#### What you should do:
Exactly as written, output the lines below starting from the first and ending with the line that contains "Task: Click the library"; omit pictures.

#### Information:
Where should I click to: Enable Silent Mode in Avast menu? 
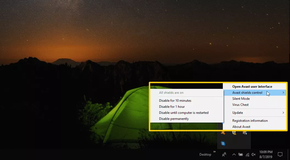[241, 99]
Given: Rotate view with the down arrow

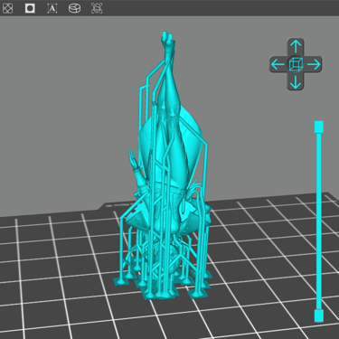Looking at the screenshot, I should 296,82.
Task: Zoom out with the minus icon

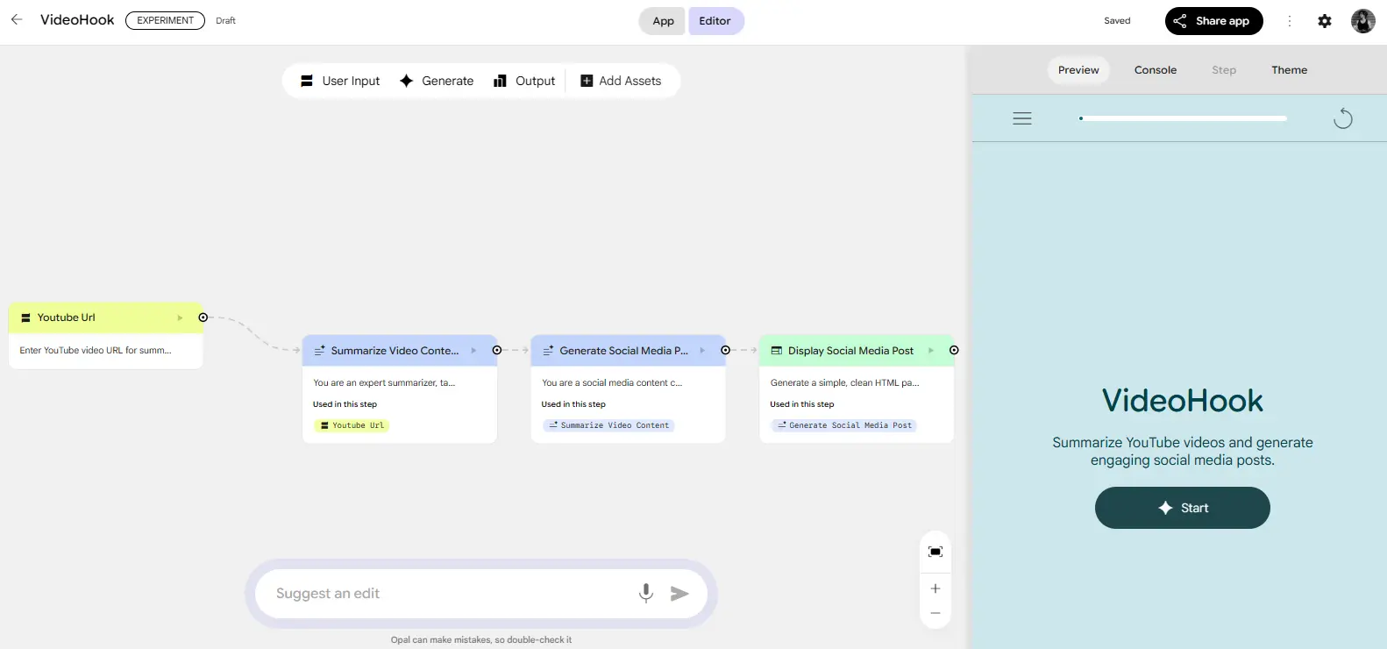Action: tap(935, 613)
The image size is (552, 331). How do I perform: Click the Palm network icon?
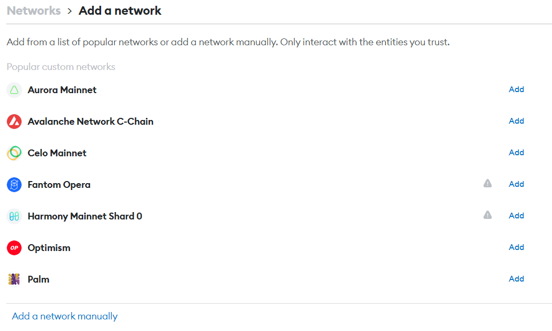point(14,279)
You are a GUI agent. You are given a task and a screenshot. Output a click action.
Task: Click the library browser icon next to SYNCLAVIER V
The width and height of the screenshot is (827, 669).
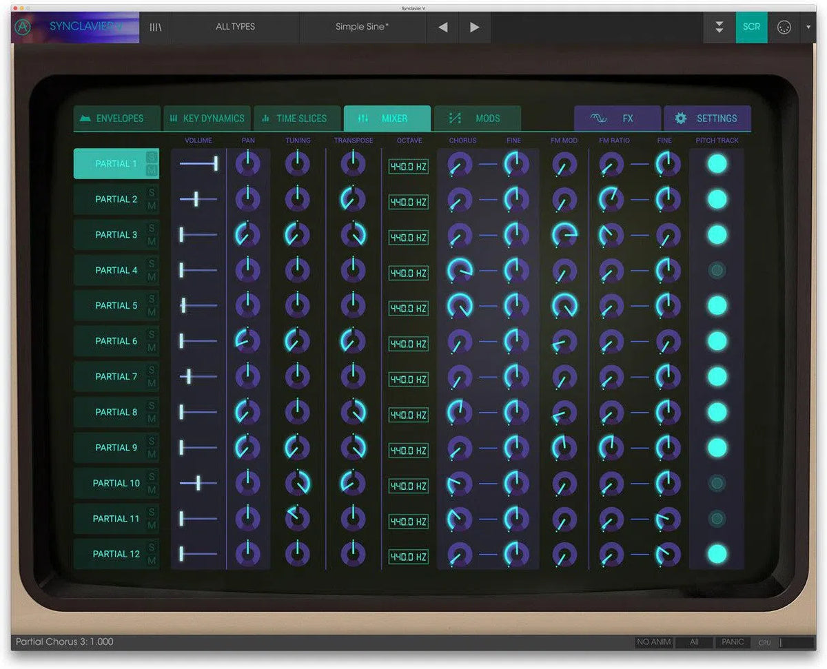pos(155,28)
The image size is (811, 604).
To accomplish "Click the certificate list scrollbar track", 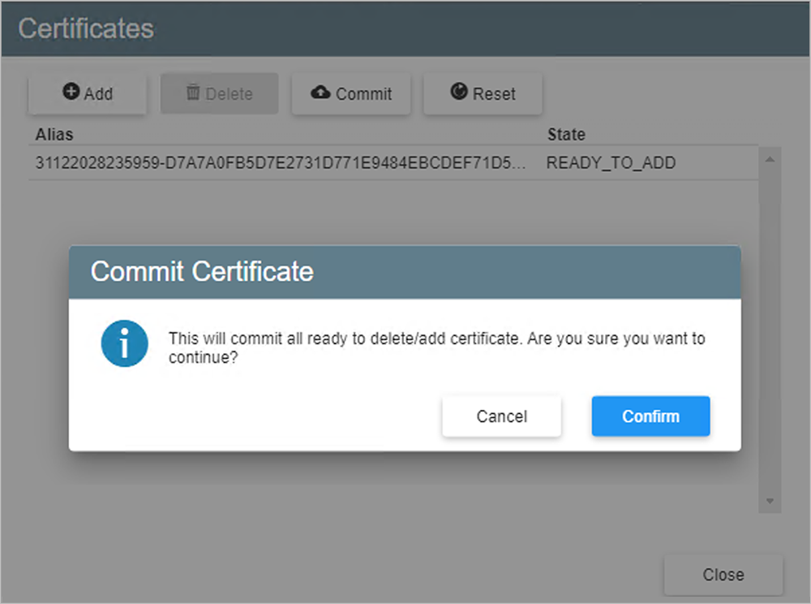I will click(770, 211).
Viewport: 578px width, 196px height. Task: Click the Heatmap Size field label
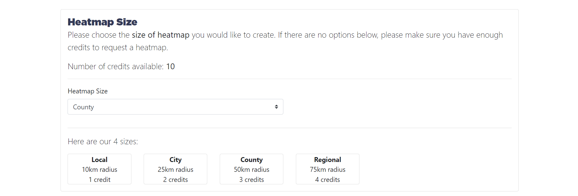tap(88, 91)
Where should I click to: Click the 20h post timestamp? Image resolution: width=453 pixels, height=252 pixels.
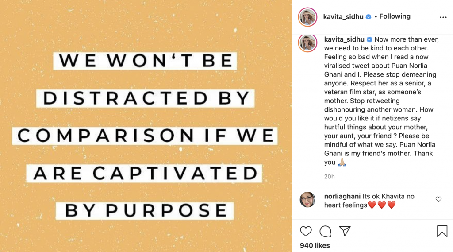point(329,176)
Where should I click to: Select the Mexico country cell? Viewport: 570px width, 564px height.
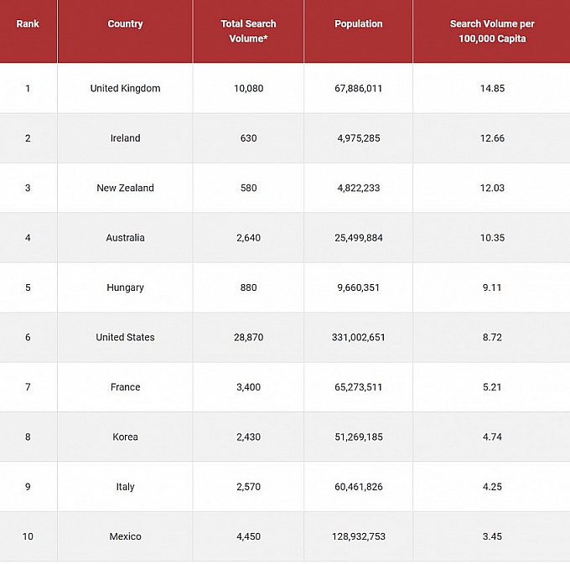click(x=125, y=536)
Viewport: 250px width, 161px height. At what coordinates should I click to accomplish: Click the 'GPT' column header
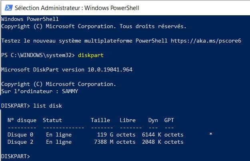click(169, 120)
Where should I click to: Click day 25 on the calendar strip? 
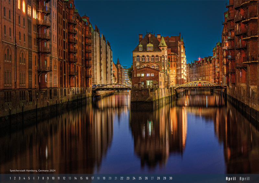140,178
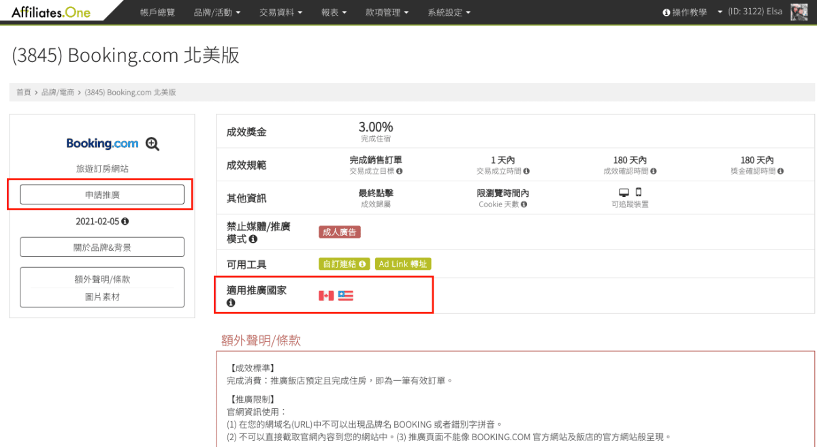The width and height of the screenshot is (817, 447).
Task: Click the info icon below 適用推廣國家
Action: click(x=230, y=302)
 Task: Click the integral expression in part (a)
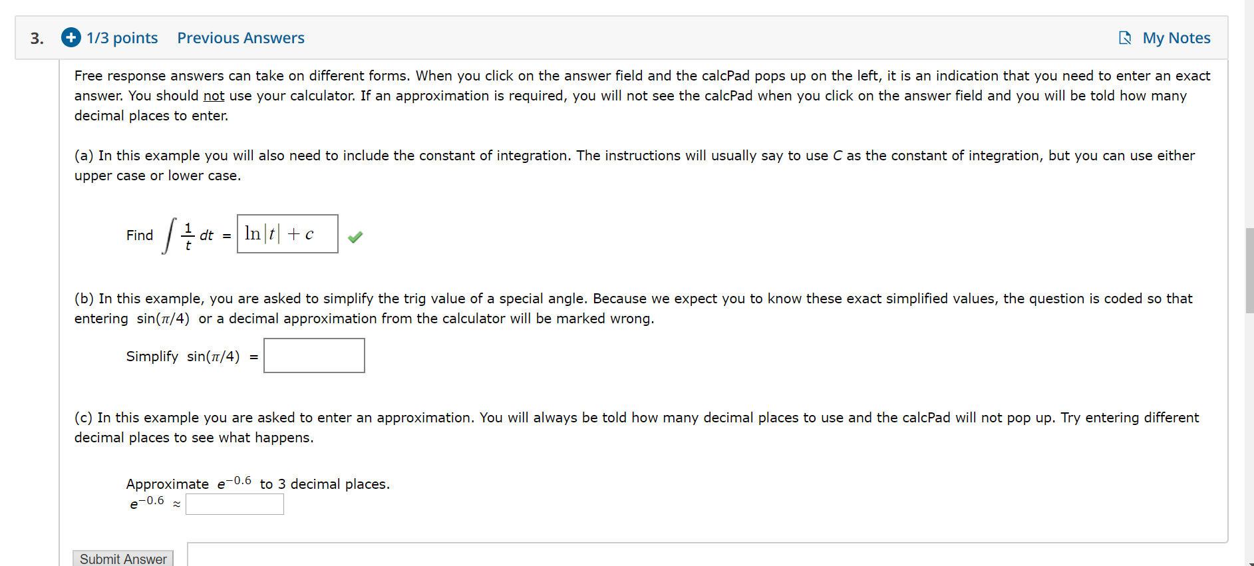click(189, 235)
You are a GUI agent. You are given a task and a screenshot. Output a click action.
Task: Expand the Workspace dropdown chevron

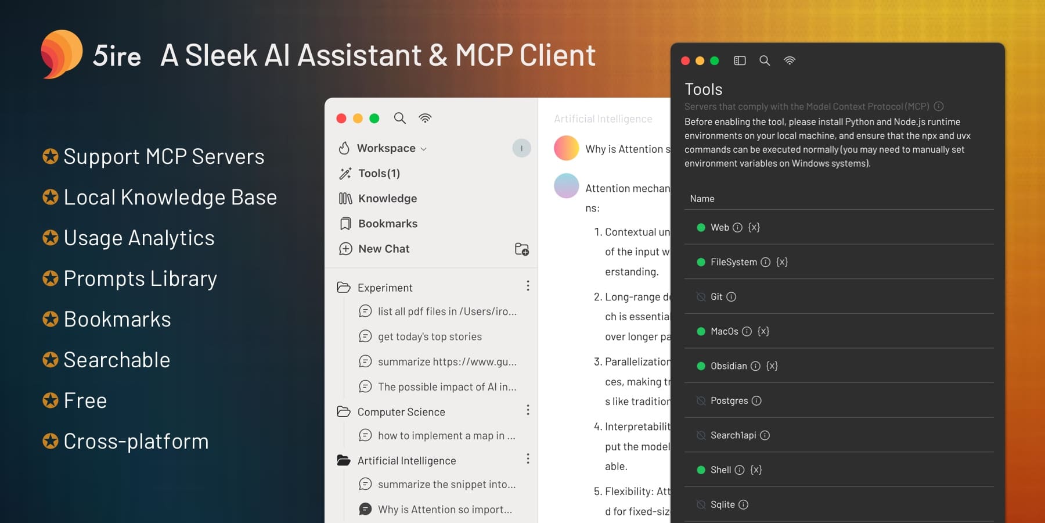click(423, 149)
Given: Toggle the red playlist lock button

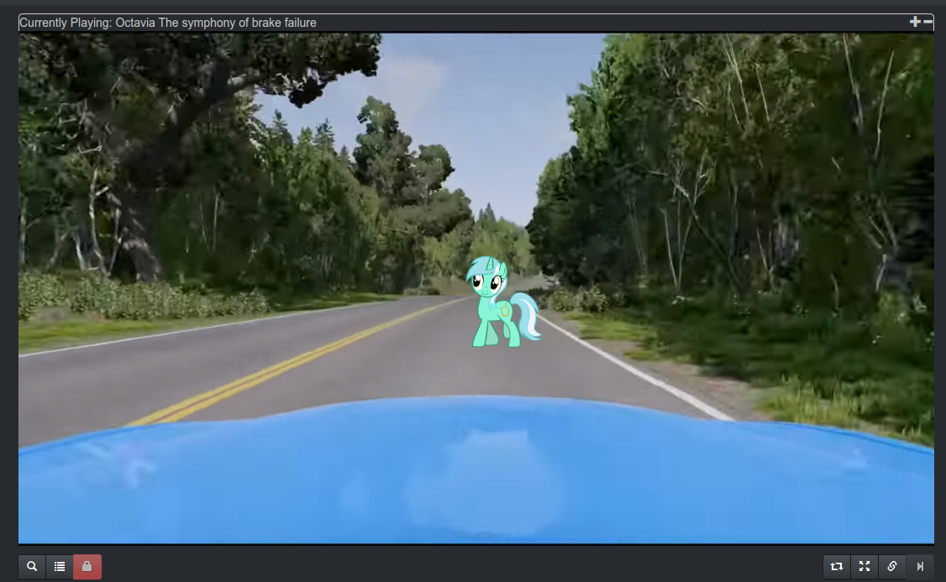Looking at the screenshot, I should [x=87, y=567].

#### Result for this exercise:
Where should I click to: Enable Silent Mode in Avast menu? 
[241, 99]
Given: Rotate view with the down arrow

Looking at the screenshot, I should 296,82.
Task: Zoom out with the minus icon

Action: tap(935, 613)
The image size is (552, 331). How do I perform: Click the Palm network icon?
point(14,279)
You are a GUI agent. You are given a task and a screenshot. Output a click action.
Task: Click the library browser icon next to SYNCLAVIER V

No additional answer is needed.